Brief:
Copy only what runs from the line containing "The image size is (1000, 1778)." through the end of the material below, line for line, with both ends included.

^^^^^^^^^^^^^^^^

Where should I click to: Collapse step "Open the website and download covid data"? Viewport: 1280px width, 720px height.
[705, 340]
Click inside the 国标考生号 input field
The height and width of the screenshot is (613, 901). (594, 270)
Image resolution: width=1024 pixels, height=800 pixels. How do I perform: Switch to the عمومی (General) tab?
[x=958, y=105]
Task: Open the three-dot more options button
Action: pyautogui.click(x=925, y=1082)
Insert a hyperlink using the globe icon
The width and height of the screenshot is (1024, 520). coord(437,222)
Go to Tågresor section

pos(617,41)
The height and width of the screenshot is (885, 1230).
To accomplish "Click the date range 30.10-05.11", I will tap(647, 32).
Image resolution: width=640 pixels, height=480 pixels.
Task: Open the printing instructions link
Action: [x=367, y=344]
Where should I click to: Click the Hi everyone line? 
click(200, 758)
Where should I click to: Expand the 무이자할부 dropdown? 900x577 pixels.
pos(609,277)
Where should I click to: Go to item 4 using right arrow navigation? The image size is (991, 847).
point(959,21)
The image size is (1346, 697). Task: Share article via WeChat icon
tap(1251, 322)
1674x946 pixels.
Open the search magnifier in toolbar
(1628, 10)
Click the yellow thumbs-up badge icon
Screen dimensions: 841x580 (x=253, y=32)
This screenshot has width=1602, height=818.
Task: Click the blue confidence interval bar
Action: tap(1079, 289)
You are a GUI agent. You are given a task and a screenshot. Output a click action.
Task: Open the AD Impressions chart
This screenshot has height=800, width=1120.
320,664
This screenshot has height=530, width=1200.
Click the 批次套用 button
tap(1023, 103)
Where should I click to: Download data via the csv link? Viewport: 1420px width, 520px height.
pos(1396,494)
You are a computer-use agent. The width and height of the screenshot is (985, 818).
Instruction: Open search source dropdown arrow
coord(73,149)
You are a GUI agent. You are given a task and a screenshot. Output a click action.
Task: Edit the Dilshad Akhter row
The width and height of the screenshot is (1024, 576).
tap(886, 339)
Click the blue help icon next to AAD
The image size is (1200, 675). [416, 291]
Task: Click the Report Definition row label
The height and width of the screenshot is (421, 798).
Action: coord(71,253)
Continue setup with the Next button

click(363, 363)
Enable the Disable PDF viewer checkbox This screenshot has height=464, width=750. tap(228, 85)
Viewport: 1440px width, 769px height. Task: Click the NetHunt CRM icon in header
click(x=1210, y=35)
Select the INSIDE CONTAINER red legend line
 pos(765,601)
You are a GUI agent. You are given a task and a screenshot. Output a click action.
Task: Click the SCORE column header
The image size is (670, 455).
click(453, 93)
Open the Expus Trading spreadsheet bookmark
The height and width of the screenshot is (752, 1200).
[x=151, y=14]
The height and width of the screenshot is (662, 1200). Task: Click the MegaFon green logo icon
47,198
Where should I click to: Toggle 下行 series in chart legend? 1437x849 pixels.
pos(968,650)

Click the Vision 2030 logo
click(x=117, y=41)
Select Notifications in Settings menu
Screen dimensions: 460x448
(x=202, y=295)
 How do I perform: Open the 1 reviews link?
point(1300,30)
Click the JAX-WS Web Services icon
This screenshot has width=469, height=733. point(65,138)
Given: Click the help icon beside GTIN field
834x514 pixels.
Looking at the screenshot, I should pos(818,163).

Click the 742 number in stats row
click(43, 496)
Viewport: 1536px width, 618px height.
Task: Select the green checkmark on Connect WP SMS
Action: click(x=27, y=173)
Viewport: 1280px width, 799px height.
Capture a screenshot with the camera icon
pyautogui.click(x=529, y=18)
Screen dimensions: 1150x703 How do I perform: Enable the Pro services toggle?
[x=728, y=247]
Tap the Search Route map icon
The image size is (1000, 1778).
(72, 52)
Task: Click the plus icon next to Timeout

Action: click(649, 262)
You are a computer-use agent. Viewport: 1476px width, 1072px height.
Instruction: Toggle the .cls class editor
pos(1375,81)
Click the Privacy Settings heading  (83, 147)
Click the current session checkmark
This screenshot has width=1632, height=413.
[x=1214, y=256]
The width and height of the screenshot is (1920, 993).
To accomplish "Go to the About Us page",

^^^^^^^^^^^^^^^^

Result of this task:
The image size is (1000, 1778).
(72, 52)
Task: Click the plus icon next to Timeout

Action: click(649, 262)
You are a computer-use agent. Viewport: 1476px width, 1072px height.
Instruction: Toggle the .cls class editor
pos(1375,81)
Click the Privacy Settings heading  (83, 147)
Click the current session checkmark
This screenshot has width=1632, height=413.
[x=1214, y=256]
The width and height of the screenshot is (1920, 993).
To accomplish "Go to the About Us page",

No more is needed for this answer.